No como un simple mortal, como cualquiera, y es que todos imploran por lo excepcional (como con esa vergonzosa y mítica salida en ropa interior a las calles atestadas de gente en pleno efervescente New York, que como un Forrest Gump enloquece de fantasía y entusiasmo a los comensales), por ser especial, y las redes sociales y la tecnología señalan el sentir de una época, sino con lo que significan los poderes telequinéticos y una apertura de levitación en posición de yoga/precalentamiento, lo que se viene, ser en toda palabra, la propia aceptación hiperbólica interna, que incluye antes el “absurdo”  de la inmolación, en un humor seco y cruel, el avistar de un cine dramático exagerado oculto en uno fresco, rocambolesco e inesperadamente cómico pero inteligente. Esa gloria que llega ya no, potente (aun en un fuera de campo) y anímicamente en el desenlace, en dejarnos ir, fluir, no en el éxito que vendrá en el teatro, ni siquiera en la inmortalidad de la mitomanía (dos salidas narrativas, y posibles resoluciones argumentales), sino más bien en el propio filme que estamos viendo.

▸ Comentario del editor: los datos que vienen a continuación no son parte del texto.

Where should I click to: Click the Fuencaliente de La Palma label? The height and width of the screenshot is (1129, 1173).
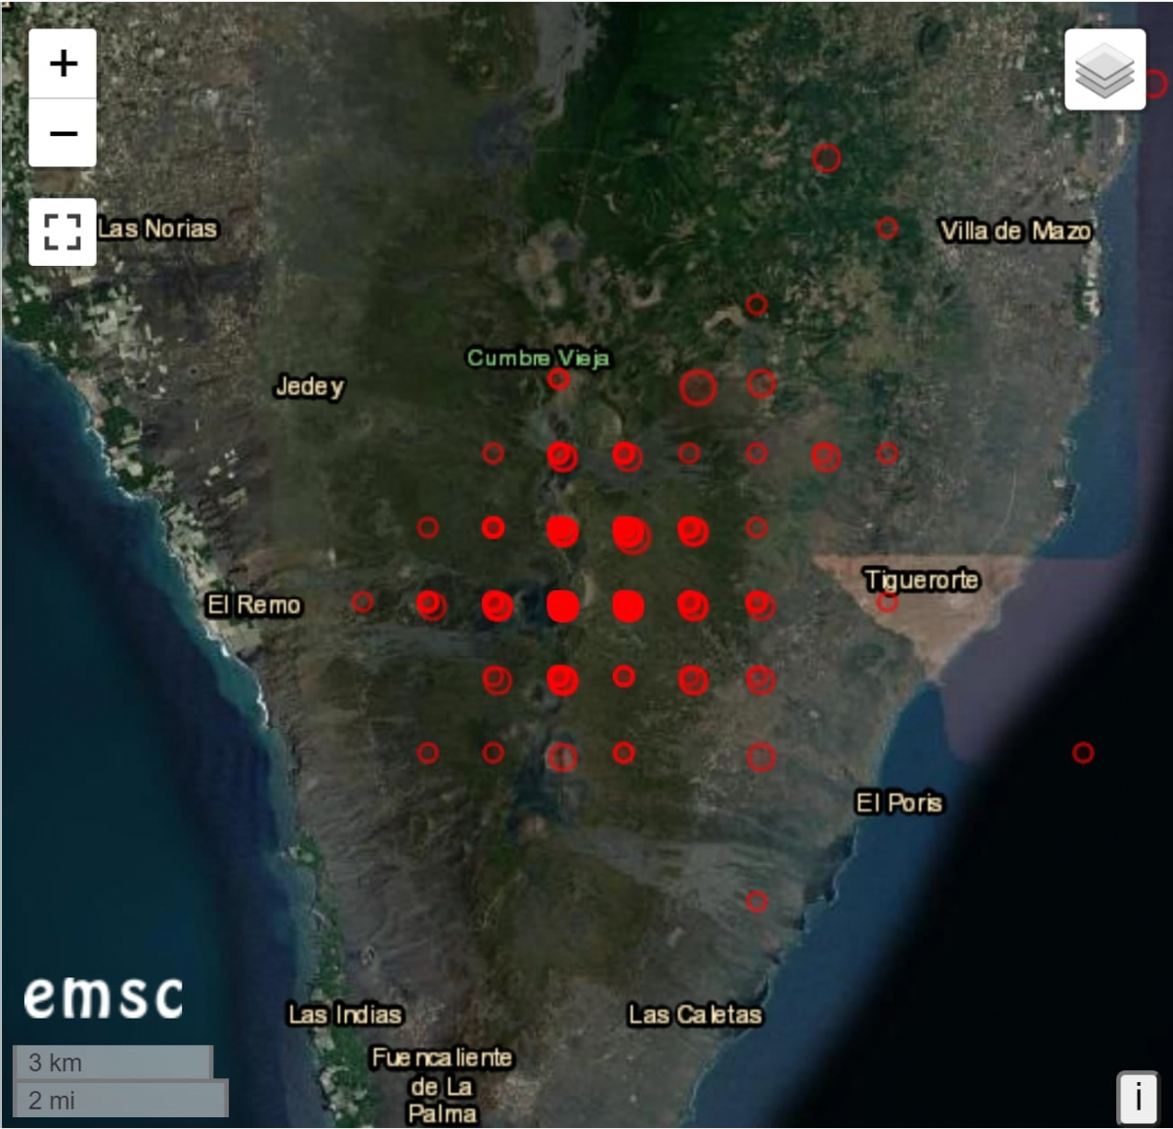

Birdman se proyecta intelectualmente a través del entretenimiento. Lo que puede interpretarse como una celebración del mejor Hollywood. No obstante, por contener revelaciones de consecuencias destructivas  (en principio, familiares y afectivas), muchas inquietudes, olvidos crueles y un estado de enajenación y oscuridad, producto de la devoción total, no resulta tan afín a esa simpatía que se intenta reflejar en la meca del cine. Pero yace vastamente compensada en el favorecimiento de las mayorías por la estética, la técnica y el estilo, por los cromatismos luminosos, coloridos que seducen y arrullan al espectador; los exabruptos e impactos que generan complicidad perversa pero inocua, en el humor negro, una catarsis, como cuando vemos un corredor apacible en lo estático, y enseguida se revierte con la aparición de nuestro protagonista medio desnudo y sangrante, o con los tantos disfraces, giros, o el detalle de los peluquines, el tener un corte muy histriónico, de tras bastidores; con su hiperactividad, tanto como la proyección de una vitalidad formal; con una omnipotente batería a lo show de tv., aunque también halla unos pocos necesarios silencios de meditación dramática y amorosa; y una falsa, artificial, pero efectiva toma larga, de secuencia, en sus dos horas de duración, que imprime harta fluidez, hacia una sumersión en un ritmo endiablado de la cámara, hasta el movimiento tembloroso visual del found footage, o del andar del cine arte. Como reza el filme, por medio de la inesperada virtud de la ignorancia.